The *Aurora* cut through the void like a blade, its hull gleaming under the twin suns of Epsilon Eridani. Captain Mara Voss stood at the observation deck, her gloved fingers pressing against the reinforced glass. Below, the planet Dain-7 loomed—a swirling mass of violet storms and jagged obsidian peaks. The crew had called it a graveyard, a place where every mission ended in silence. But Mara had seen the data. The signal was real.

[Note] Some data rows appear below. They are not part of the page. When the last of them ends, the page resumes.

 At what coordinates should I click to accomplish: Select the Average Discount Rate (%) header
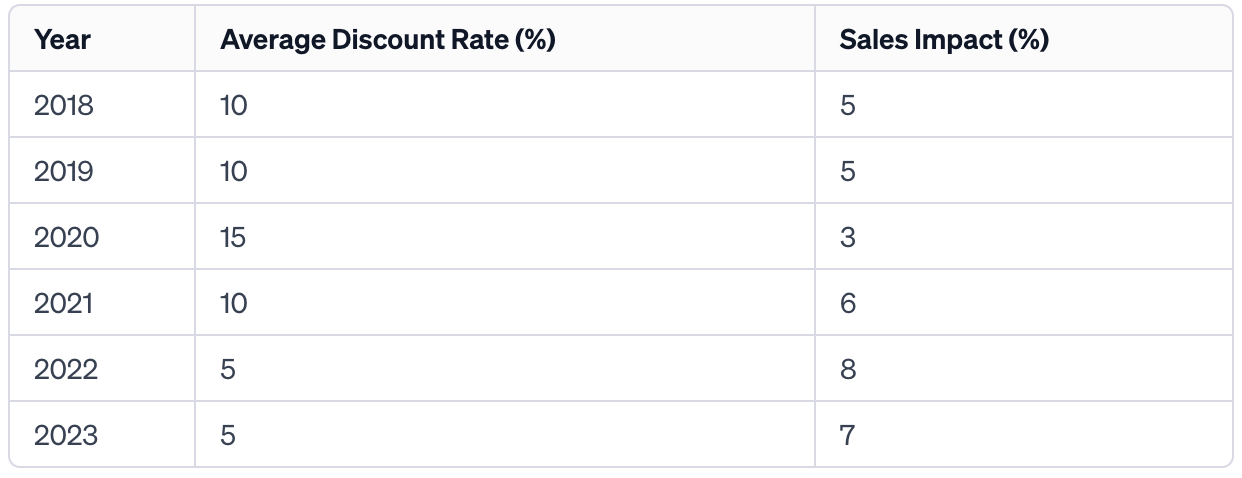pyautogui.click(x=388, y=40)
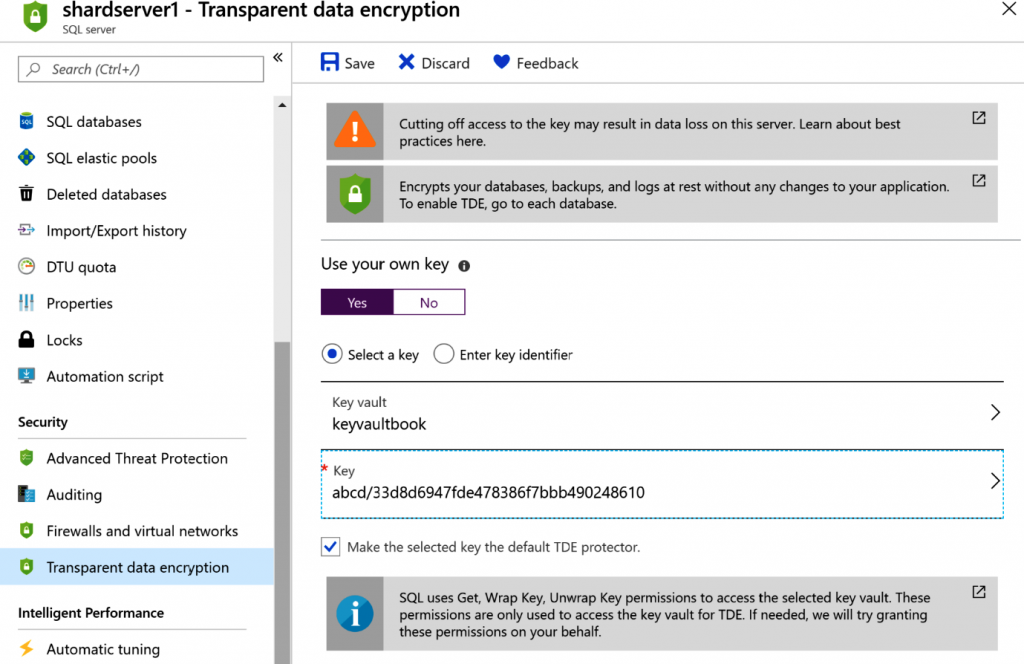The width and height of the screenshot is (1024, 664).
Task: Choose the 'Enter key identifier' radio button
Action: click(444, 354)
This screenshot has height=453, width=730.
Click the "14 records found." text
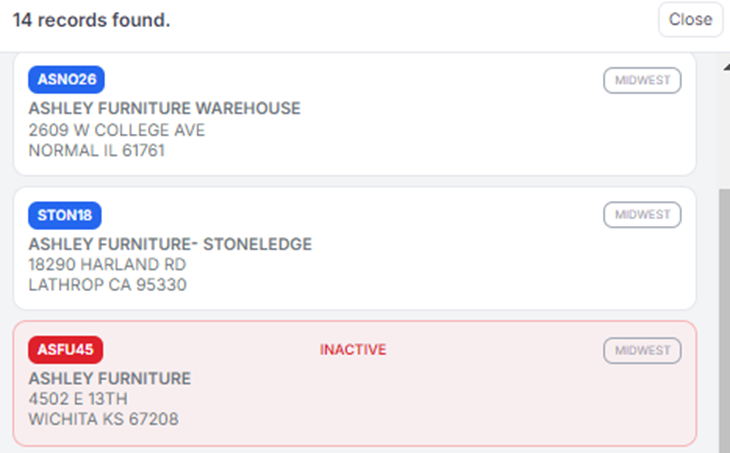tap(91, 20)
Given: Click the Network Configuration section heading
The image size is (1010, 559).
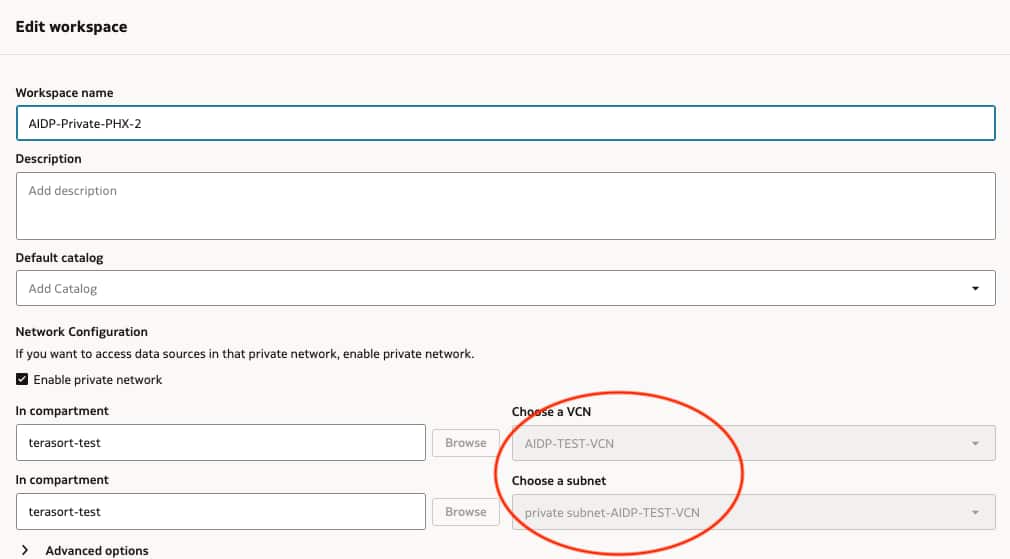Looking at the screenshot, I should pyautogui.click(x=82, y=332).

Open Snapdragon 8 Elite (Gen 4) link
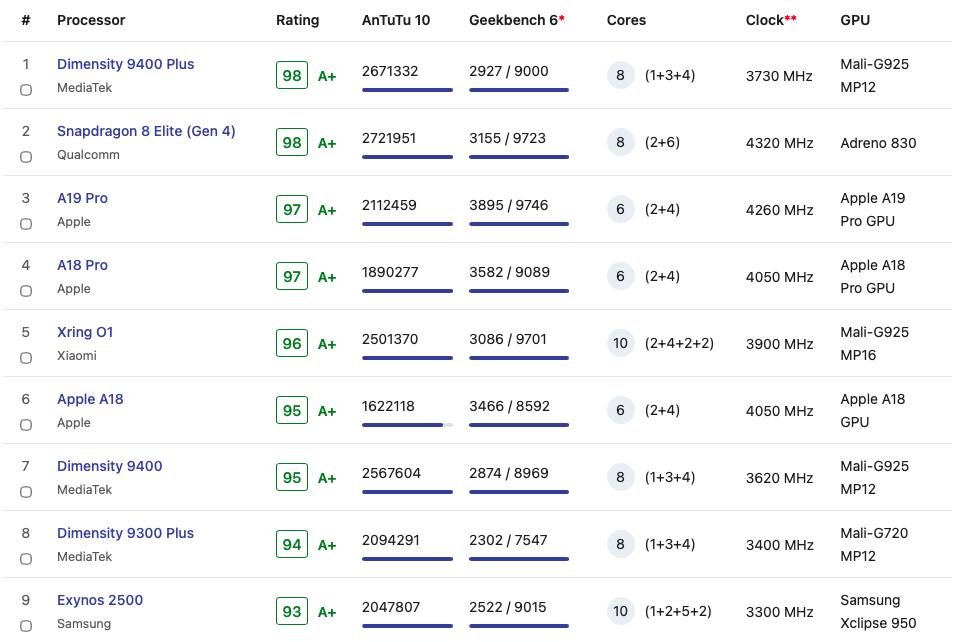click(x=146, y=131)
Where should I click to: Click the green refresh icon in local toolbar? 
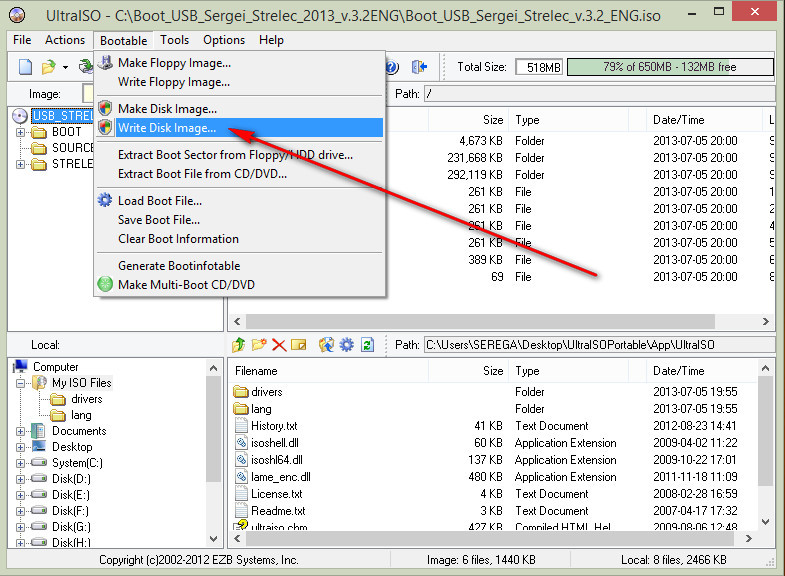click(x=367, y=345)
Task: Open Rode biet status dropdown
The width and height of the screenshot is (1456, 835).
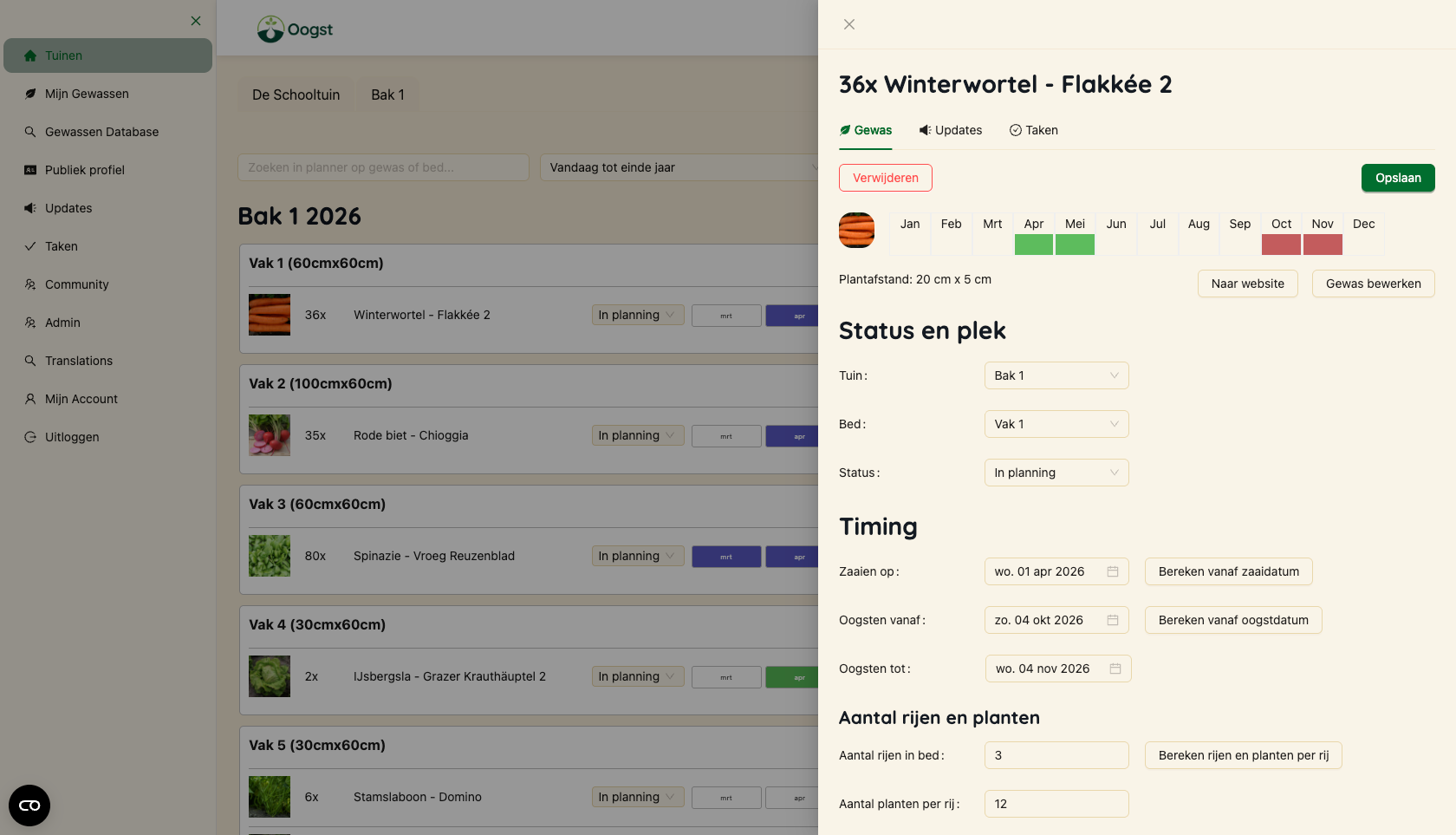Action: coord(638,435)
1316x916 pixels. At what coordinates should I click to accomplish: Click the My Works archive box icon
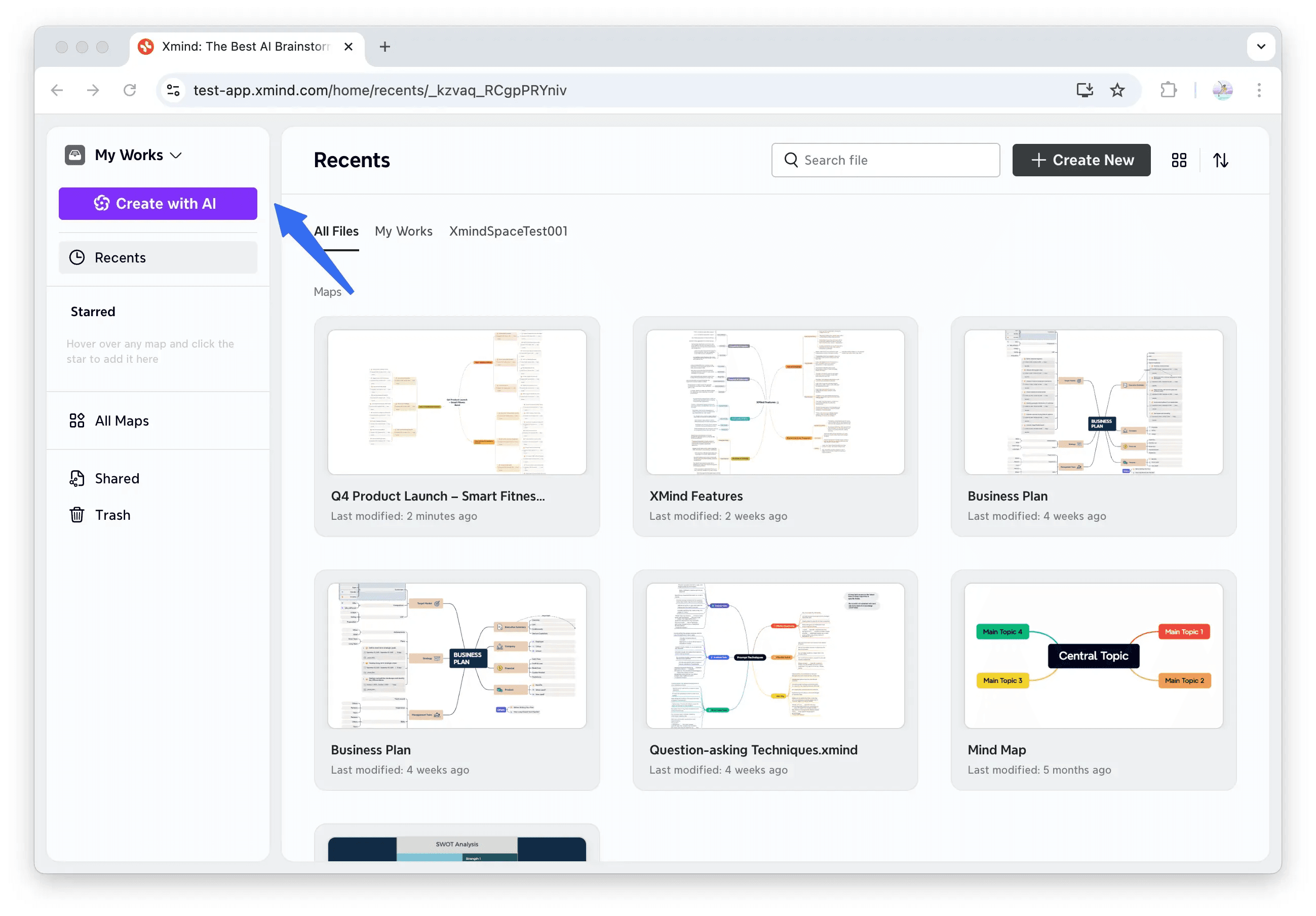pyautogui.click(x=74, y=155)
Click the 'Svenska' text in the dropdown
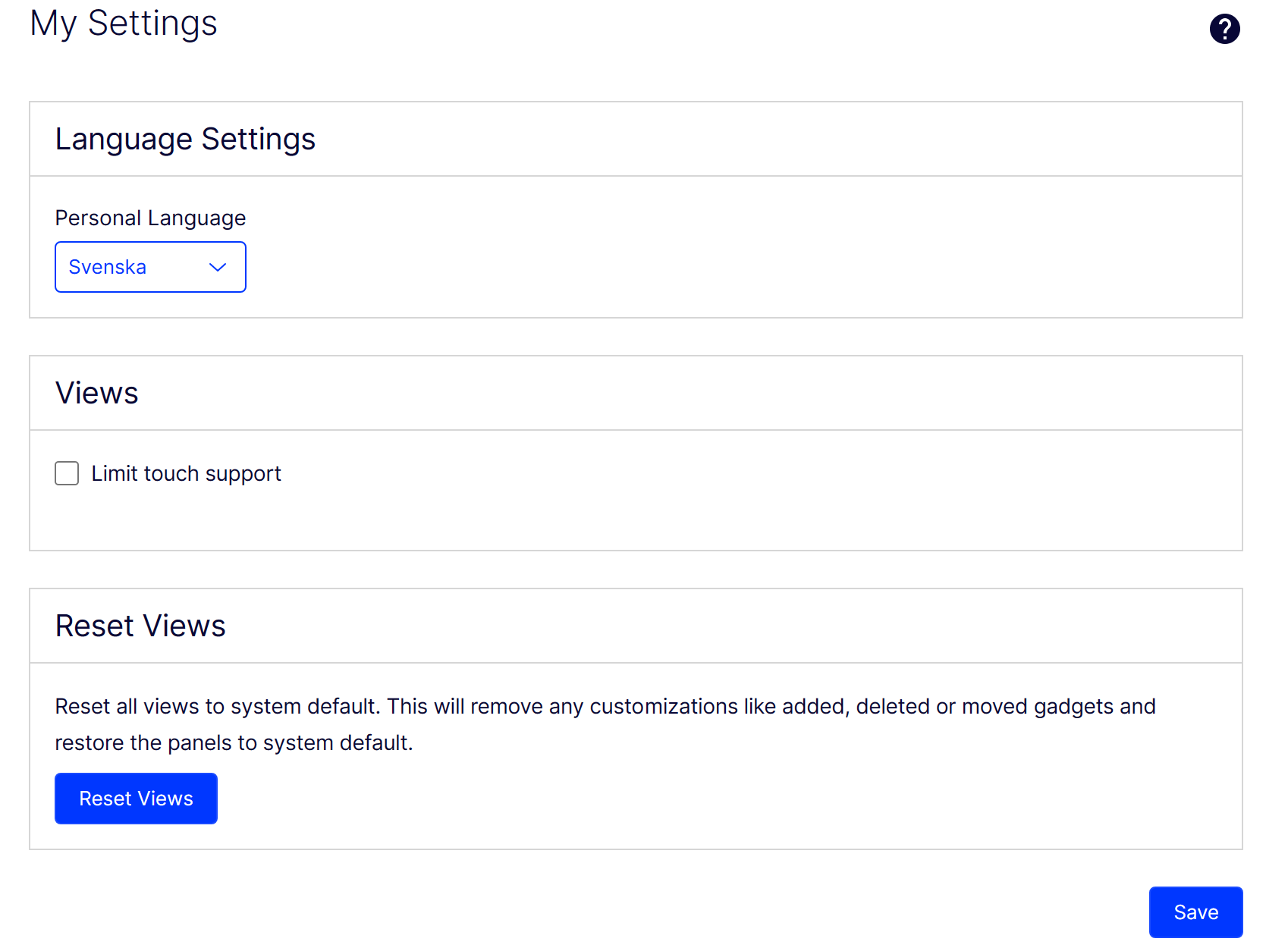The height and width of the screenshot is (951, 1288). (107, 267)
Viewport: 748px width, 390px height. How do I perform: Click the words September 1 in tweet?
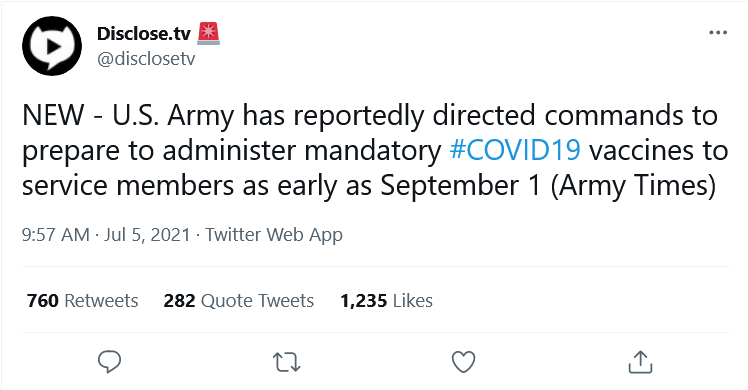click(461, 185)
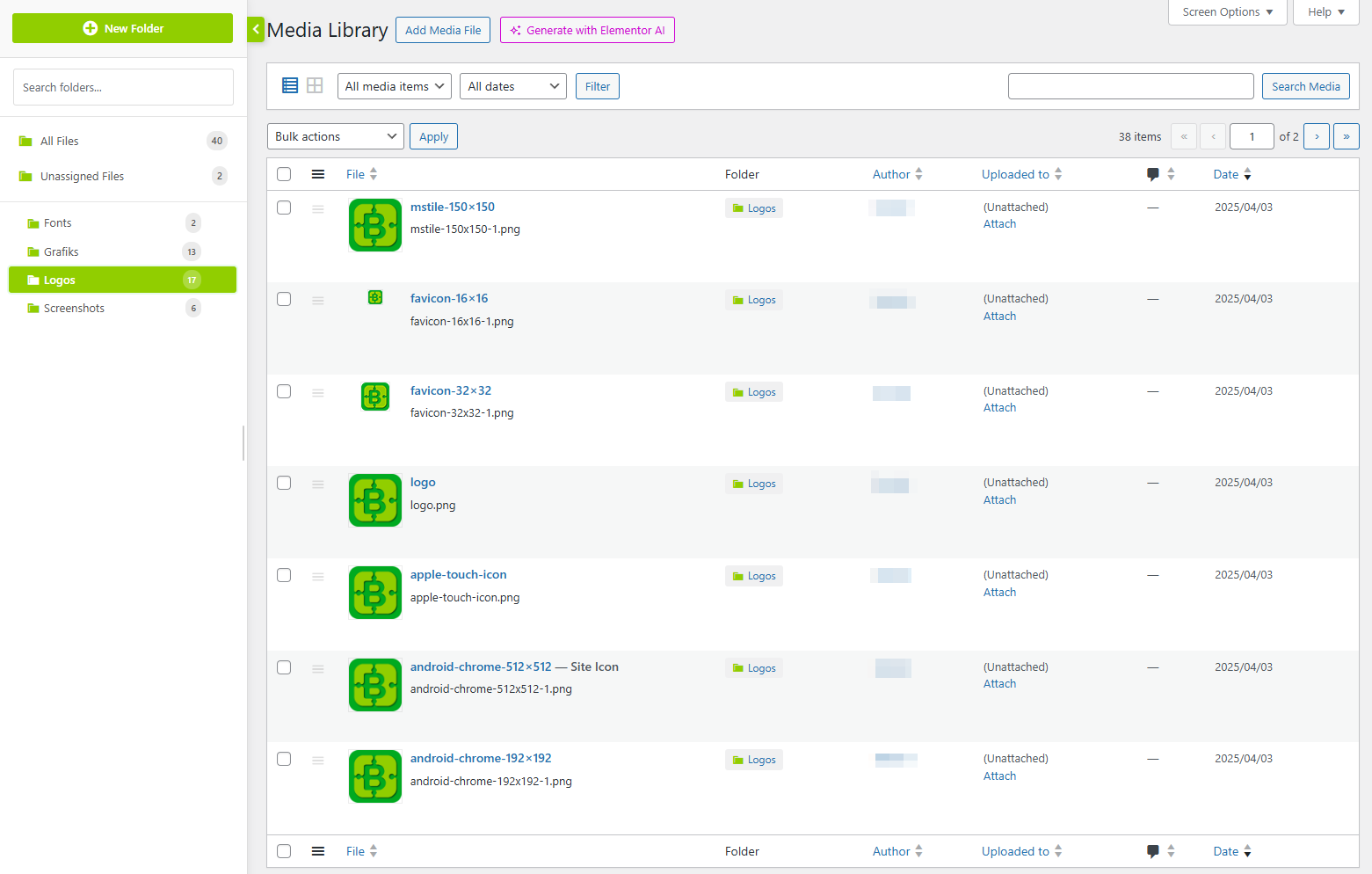Collapse the folder sidebar with green arrow

[x=256, y=30]
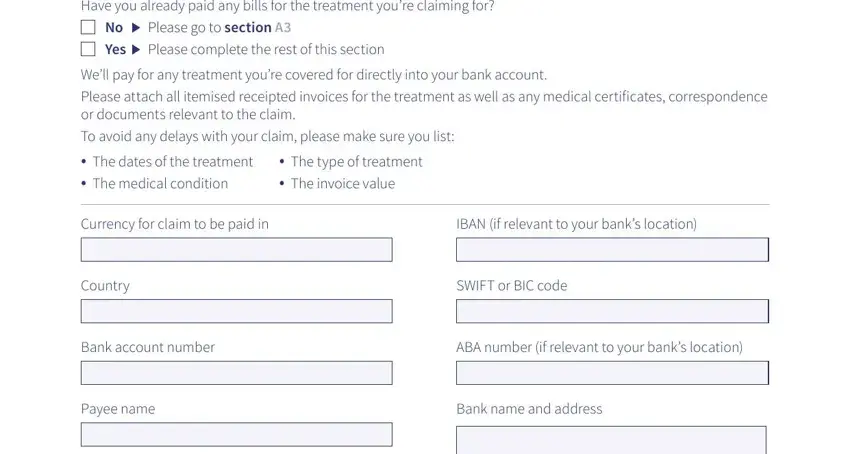This screenshot has width=850, height=454.
Task: Select the Payee name input field
Action: 236,434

It pulsed from the planet’s core, a rhythm that didn’t belong to any known natural phenomenon.
“We’re approaching the designated coordinates,” said Jax, the ship’s engineer, his voice crackling through the comms. His image flickered on the console beside her, a pixelated ghost in the dim light. “Atmospheric readings are stable. No signs of life, but… something’s off. The air’s too still.”
Mara turned, her boots scraping against the metal floor. “We’ve come too far to turn back. Prepare the landing pods.” She didn’t wait for a response. The *Aurora* had been her lifeline for seven years, a vessel built to chase the unknown. But this mission felt different. The signal wasn’t just a discovery—it was a summons.
The landing was abrupt. The pod shuddered as it breached the atmosphere, turbulence tossing it like a leaf. Mara gripped the armrests, her knuckles white. When the dust settled, she stepped onto the surface, the air thick with the scent of ozone and something else—something metallic, like rusted steel. The landscape stretched in all directions: a desert of black stone, cracked and glistening under the twin suns. No vegetation. No movement. Just silence.
“This place is a tomb,” muttered Tessa, the team’s geologist, as she knelt to collect a sample. Her gloves hissed as they scraped against the rock. “No organic matter. No traces of water. But the signal… it’s stronger here.” She looked up, her eyes wide. “It’s coming from below.”
Mara nodded, her pulse steady. They descended into the planet’s crust, a tunnel carved by ancient hands. The walls shimmered with veins of iridescent ore, casting an eerie glow. Every step echoed, the sound swallowed by the darkness. Then, they found it—a massive structure, half-buried in the earth. Its surface was smooth, unmarked by time, and at its center pulsed a single light, rhythmic and alive.
“It’s not a structure,” Tessa whispered. “It’s a… machine.”
The light intensified, and the ground trembled. Mara barely had time to react before the air filled with a low hum, resonating in her bones. The team froze as the machine responded to their presence, its surface rippling like liquid. Then, a voice—not spoken, but felt—echoed in their minds: *You have come at last.*
“What the hell was that?” Jax’s voice was sharp, trembling.
“It’s communicating,” Tessa said, her voice barely above a breath. “But how?”
Mara stepped forward, her hand outstretched. The light pulsed again, and suddenly, images flooded her mind—visions of a civilization that had once thrived here, of a war that had consumed them, of a final act of desperation that had buried their knowledge beneath the planet’s surface. She staggered back, gasping.
“We’re not the first,” she said, her voice hoarse. “And we might not be the last.”
The machine’s light dimmed, then flared again, brighter this time. The ground shook, and the tunnel began to collapse. “We need to go!” Jax shouted, dragging Tessa away. Mara hesitated, her mind still reeling from the visions. Then she ran, the weight of the planet’s secrets pressing against her chest.
Back on the *Aurora*, the crew barely had time to breathe before the ship’s systems flickered. The signal had followed them. It pulsed in the engines, in the comms, in their very thoughts. Mara stared at the controls, her reflection distorted by the glow of the screens. The machine had chosen them. But why? And what would it demand in return?
The *Aurora* drifted into the void once more, but the silence was different now. It wasn’t empty—it was waiting. And somewhere beneath the surface of Dain-7, the machine continued to pulse, its rhythm a heartbeat that would never fade.